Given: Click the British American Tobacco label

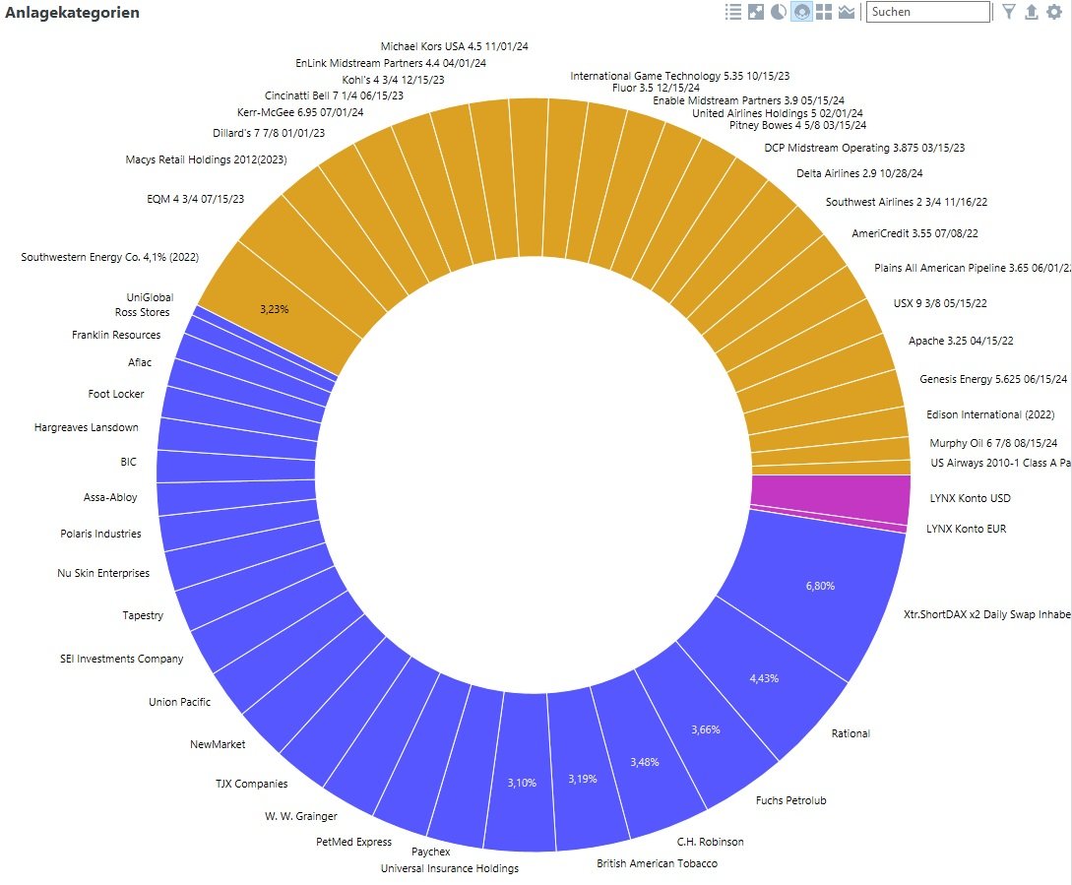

· · ·

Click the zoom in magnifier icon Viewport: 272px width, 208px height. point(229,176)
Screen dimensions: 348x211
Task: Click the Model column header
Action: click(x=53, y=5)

· · ·

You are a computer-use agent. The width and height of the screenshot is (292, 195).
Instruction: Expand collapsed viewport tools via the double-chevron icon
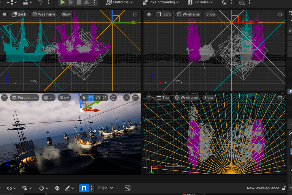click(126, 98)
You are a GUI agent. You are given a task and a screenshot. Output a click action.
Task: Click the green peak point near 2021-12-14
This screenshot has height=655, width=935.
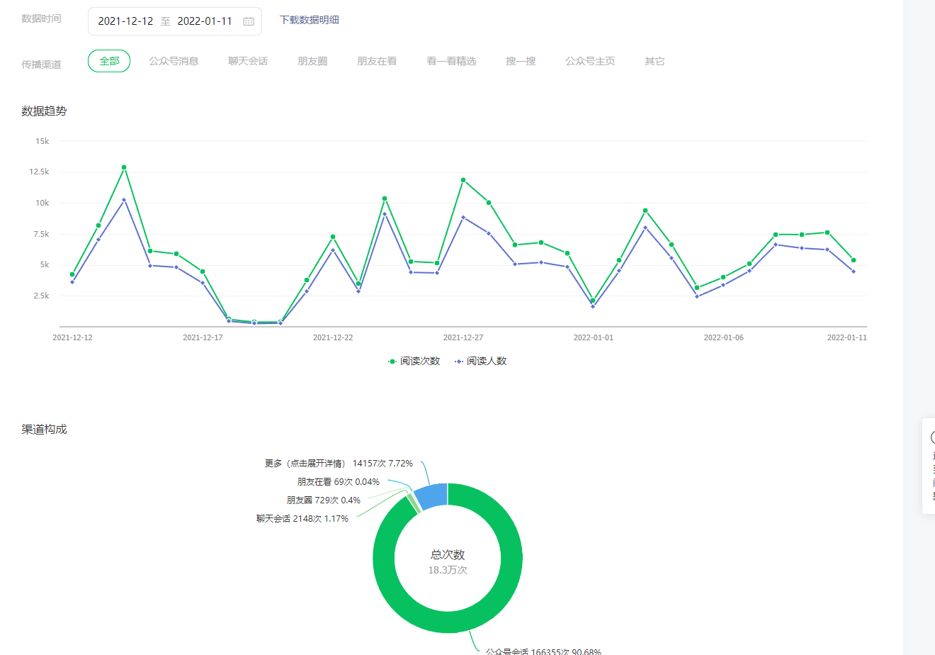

· · ·

* Task prompt
Every line of the material that holds the word "screenshot" must be found and copied.

* Result
You are a computer-use agent. The width and height of the screenshot is (292, 195).
You are a GUI agent. You are given a task and a screenshot. Output a click action.
This screenshot has height=655, width=935.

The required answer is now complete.